The answer to the question ‘Is the internet a free and fair space?’ will vary according to who is being asked, just as the answer to the question ‘Is the world a free and fair place?’ would vary according to who was being asked. Persons who do not endure or experience daily discrimination, harassment, or violence can sometimes willfully believe that the world is free, fair and safe for everyone. This is the same logic within which policies to govern our societies are still often made.

This is the crucial thing to remember about policy and traditional modes of policy-making; for a long time, policies have been made exclusively by small, homogeneous groups of people – people like Bill Gates — who do not represent the vast diversity of the human experience, and who therefore develop policies which unfortunately do not address the vast range of real-life issues.

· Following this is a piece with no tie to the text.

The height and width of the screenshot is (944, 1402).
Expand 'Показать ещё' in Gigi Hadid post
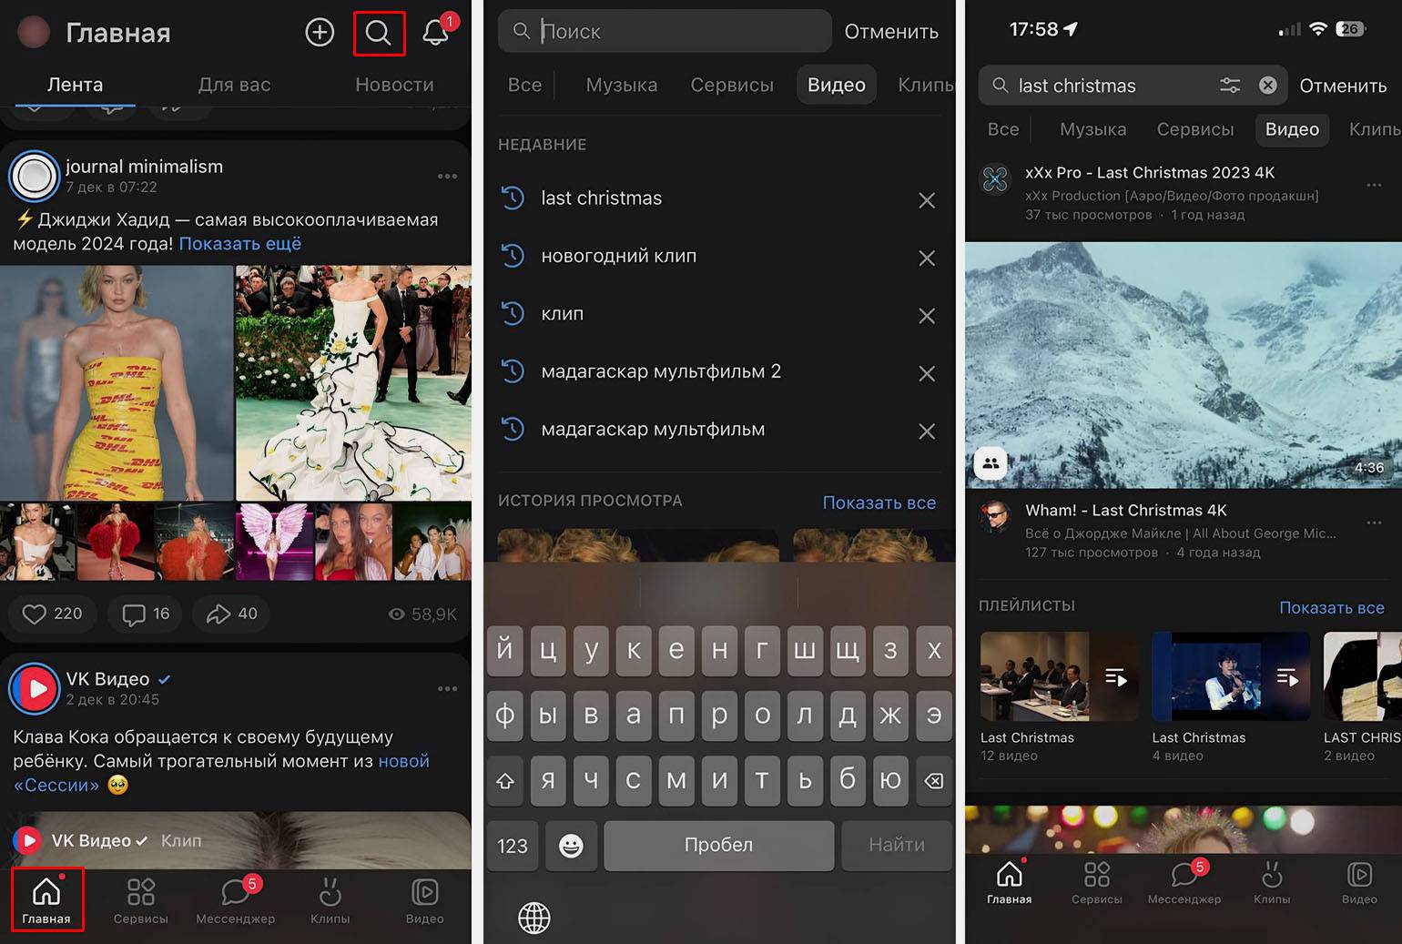[x=239, y=244]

It is the same with the internet – all over the world, discourses about internet rights and internet governance have carried on for years while excluding persons and groups who are disproportionately and sometimes exclusively affected by all kinds of violence and harassment on the internet. Internet policy and internet governance discourses are male-dominated all over the world – though it still cries ‘democratization’.

Melanie Stewart Millar, an award-winning scholar and political science teacher, extensively analyses the tech magazine Wired to develop a critique of the imagery, symbolism, language and methodologies used in tech discourse to build an exclusively elite male narrative which necessarily excludes women and others – while spreading the ideology that technology will ultimately lead to the dissolution of all social inequality.

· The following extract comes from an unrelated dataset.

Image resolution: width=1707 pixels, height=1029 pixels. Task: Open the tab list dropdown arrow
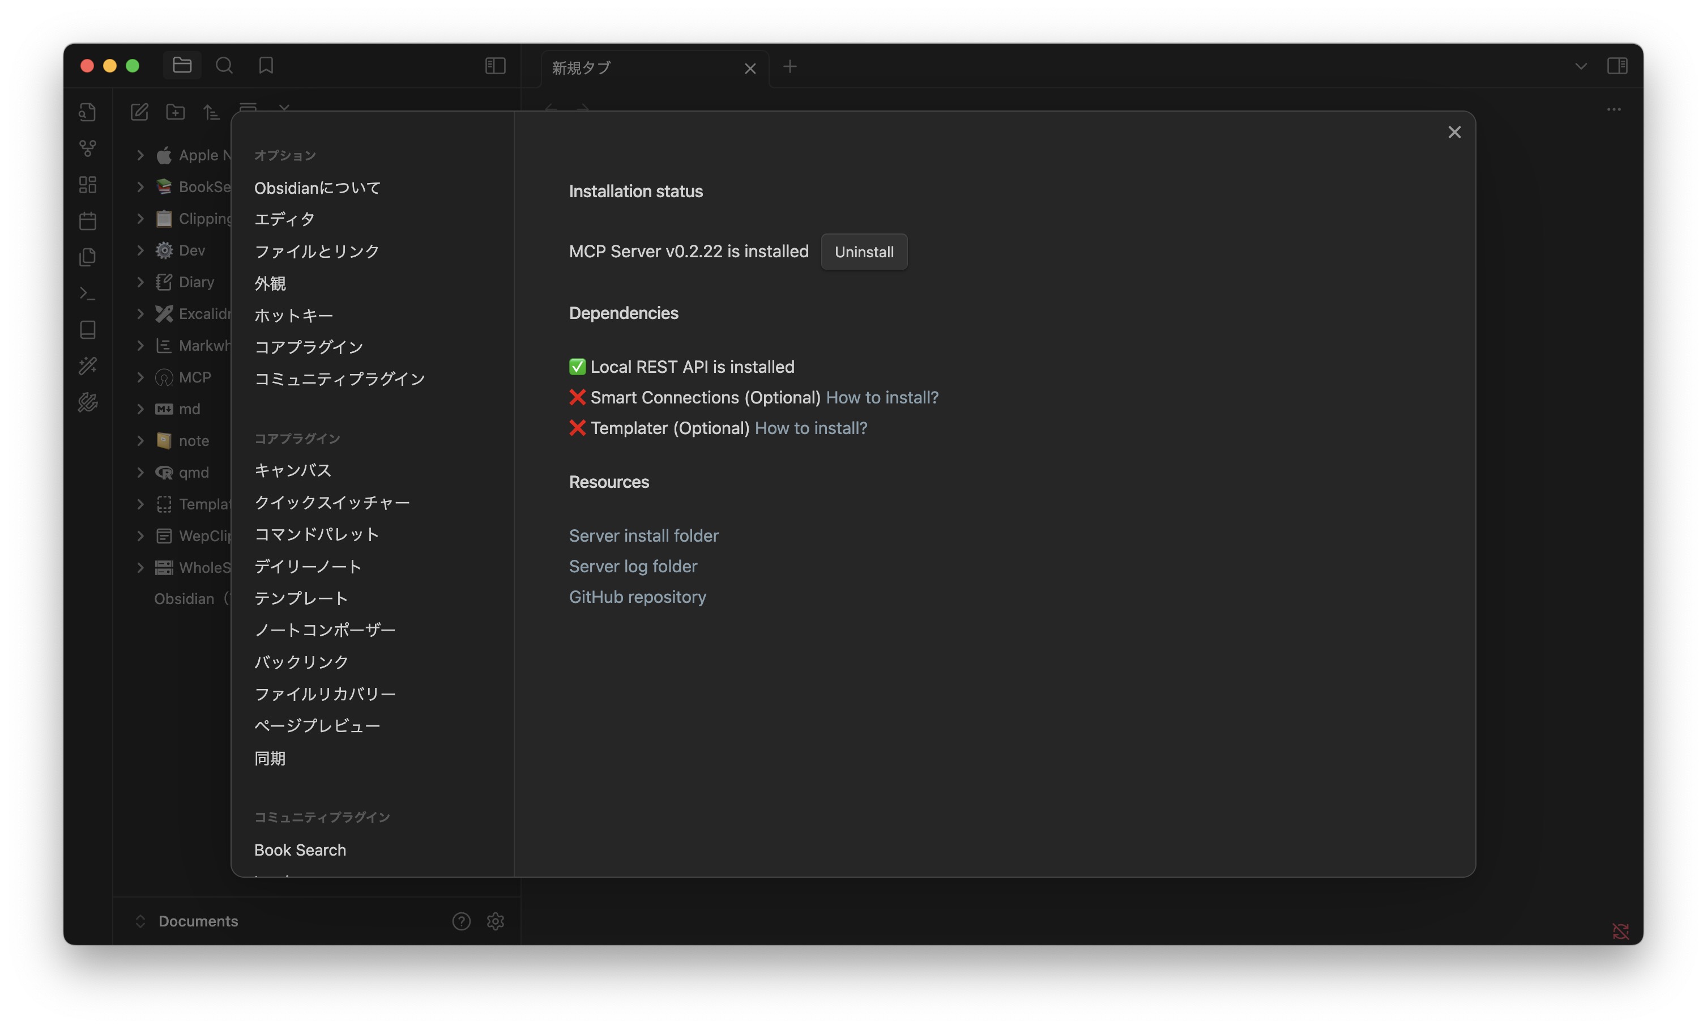[x=1581, y=67]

  • Wired discourse constructs an artificial world which continually sends the same basic message: the digital age is the domain of a masculine digital elite. How does Wired do this? First, it excludes those it considers Other – women, minorities, the poor, the technologically illiterate – to create a high-status, masculine world. The magazine then populates this artificial world with images which reinforce existing hierarchies and support its highly individualistic ideology. Finally, by invoking images of technotopia, Wired’s discourse puts forward a vision which suggests social differences may disappear altogether in the virtual world of the future’1 — Melanie Stewart Millar

And this has been perhaps the legacy of digital discourse – to espouse equality and democracy while reinforcing patriarchal hierarchy; to peddle the fantasy of redistributed power while assigning new kinds of power to the same old powerful.

You will find many critical declarations today which say ‘The Internet is not really a public space – it’s not really a democracy’ but the fact is, it is, it is a public space, it is a democracy, in the only ways we have ever known ‘public space’ or ‘democracy’: Limited to a few, while others traverse it at risk.

We have developed the concept of ‘the digital divide’ but to bring a gendered focus to this has been a struggle.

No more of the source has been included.